PROBLEM STATEMENT
Substitute "necklace" for "earring" in the items from the beginning through the line containing "[x=161, y=63]", and leave all other text unchanged. Write out only those lines, and omit the pictures.

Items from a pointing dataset
***

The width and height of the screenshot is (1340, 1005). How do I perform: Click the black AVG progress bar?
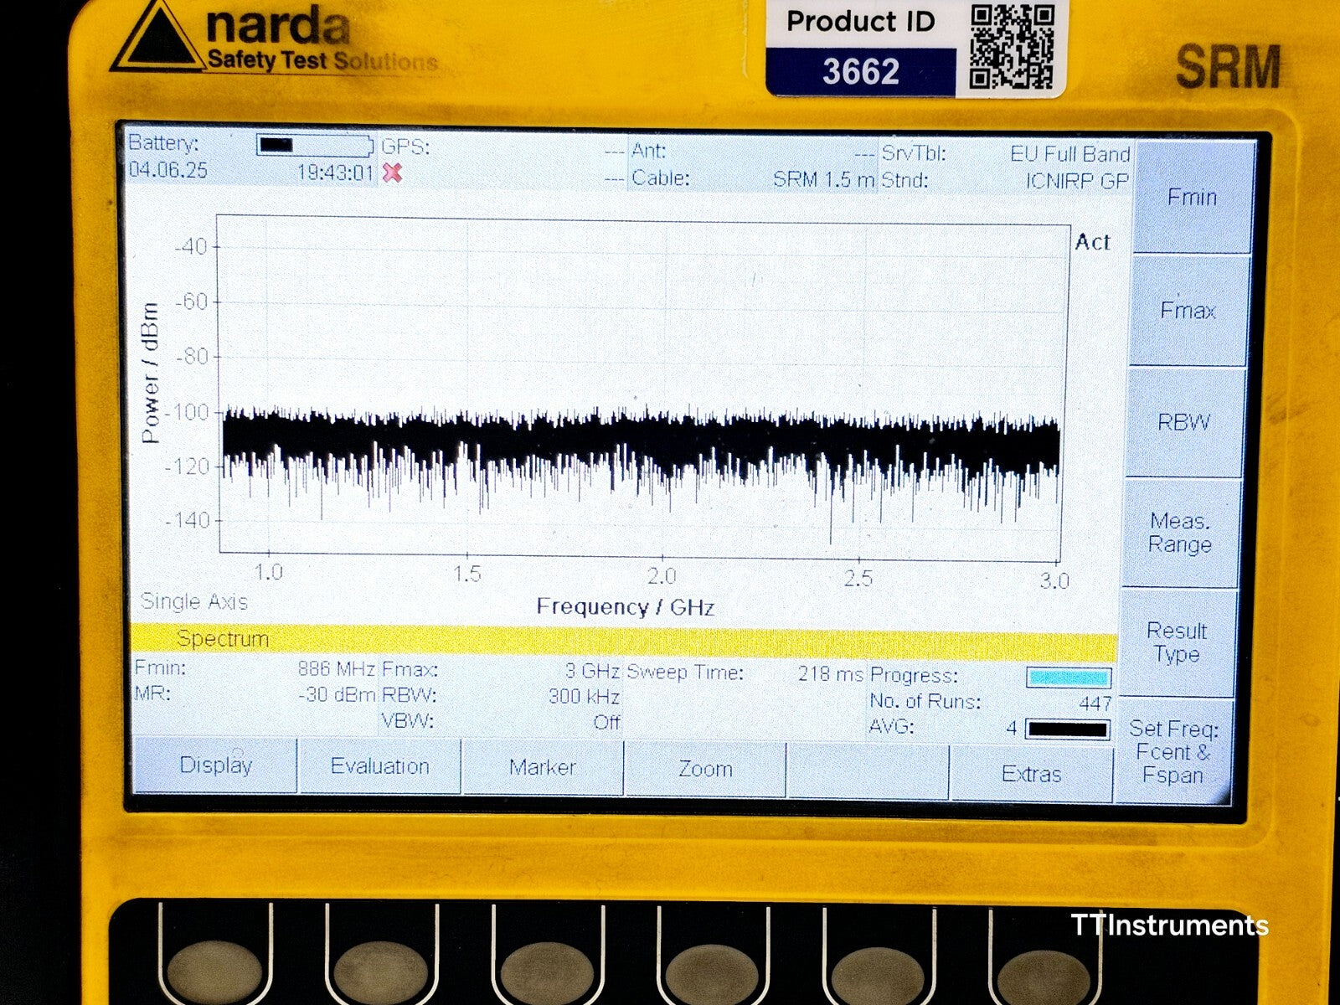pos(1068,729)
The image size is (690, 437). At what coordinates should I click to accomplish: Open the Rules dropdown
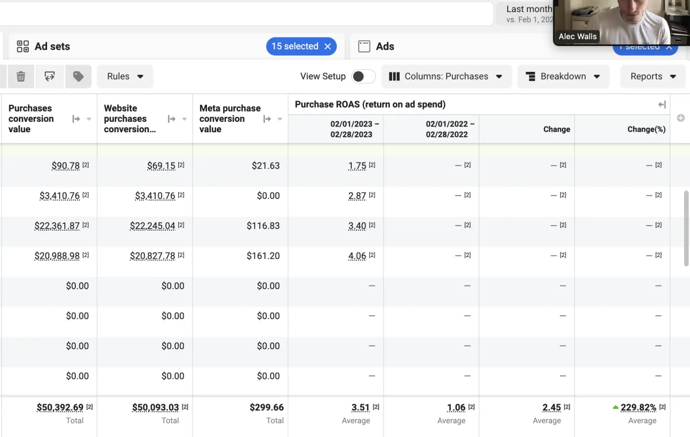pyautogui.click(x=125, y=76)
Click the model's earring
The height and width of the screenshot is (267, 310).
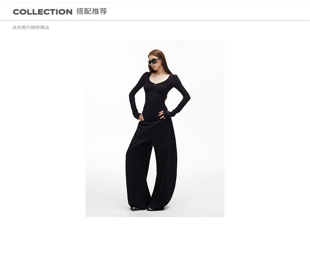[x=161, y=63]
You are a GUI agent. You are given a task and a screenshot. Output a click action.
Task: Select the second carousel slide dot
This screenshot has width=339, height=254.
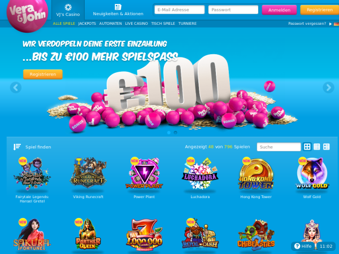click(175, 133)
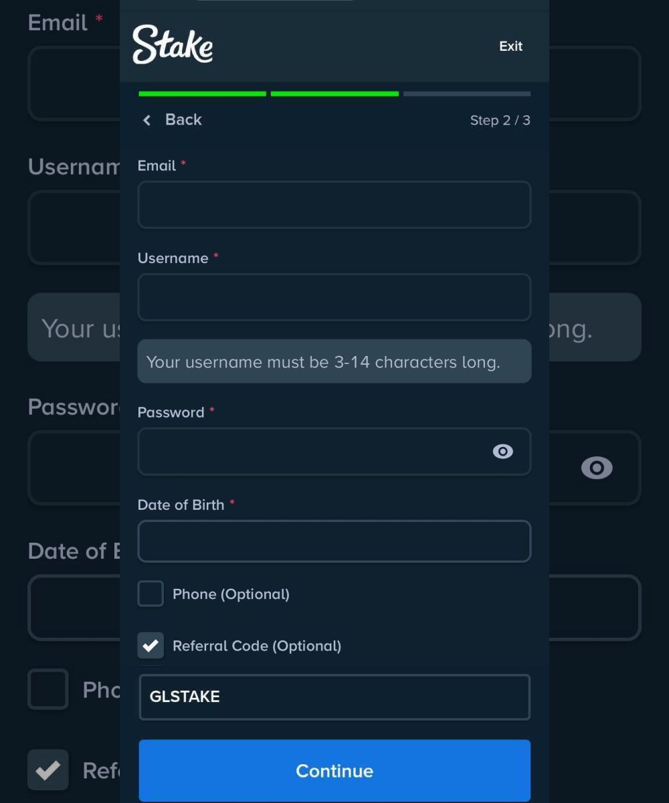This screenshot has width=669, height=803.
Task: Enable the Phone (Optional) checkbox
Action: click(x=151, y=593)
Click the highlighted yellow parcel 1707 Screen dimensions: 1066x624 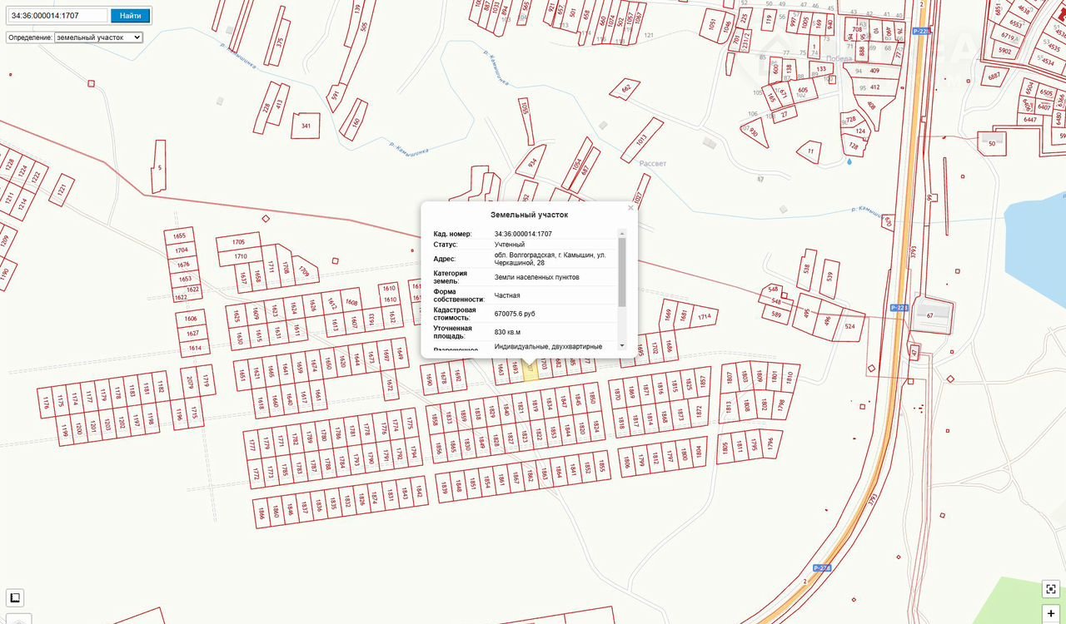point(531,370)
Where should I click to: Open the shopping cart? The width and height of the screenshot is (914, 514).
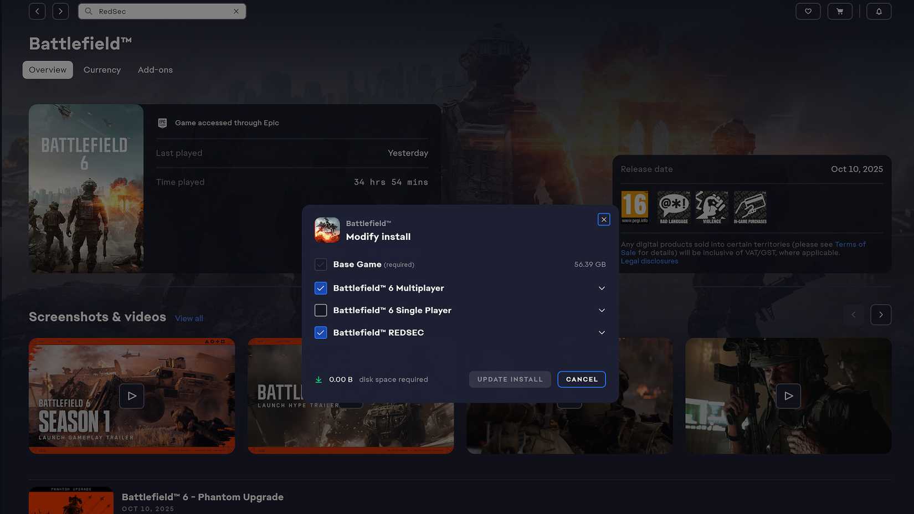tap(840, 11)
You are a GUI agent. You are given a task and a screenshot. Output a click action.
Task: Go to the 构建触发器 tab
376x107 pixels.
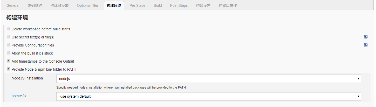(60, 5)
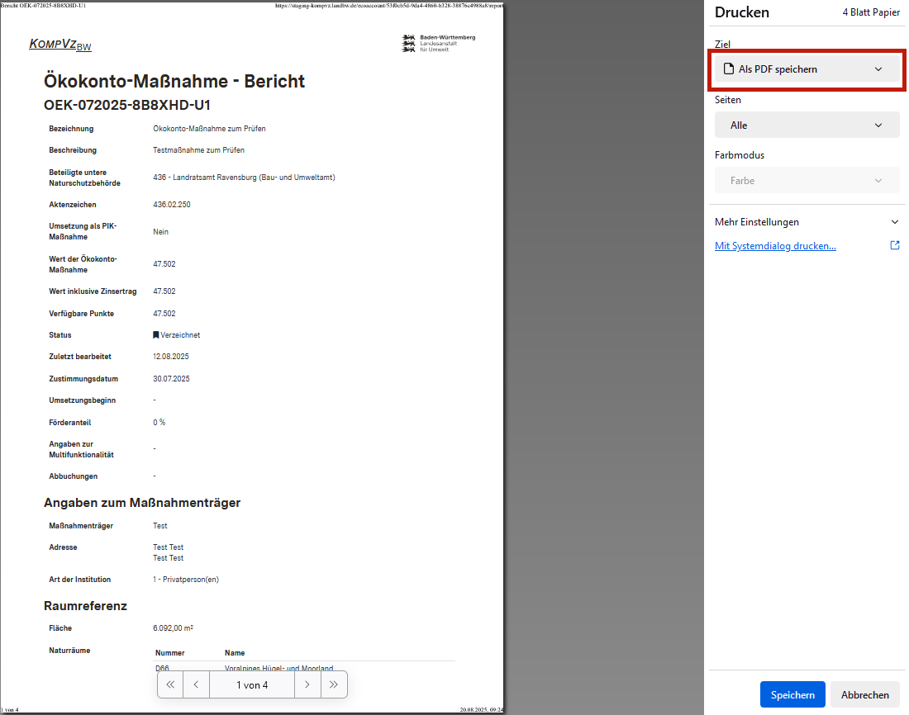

***

PROBLEM SOLUTION
The width and height of the screenshot is (1340, 1005). How do I perform: Click the black AVG progress bar?
pos(1068,729)
The image size is (690, 437). At what coordinates should I click to accomplish: Open the Rules dropdown
pyautogui.click(x=125, y=76)
Click the model's necklace
The height and width of the screenshot is (267, 310).
[x=161, y=63]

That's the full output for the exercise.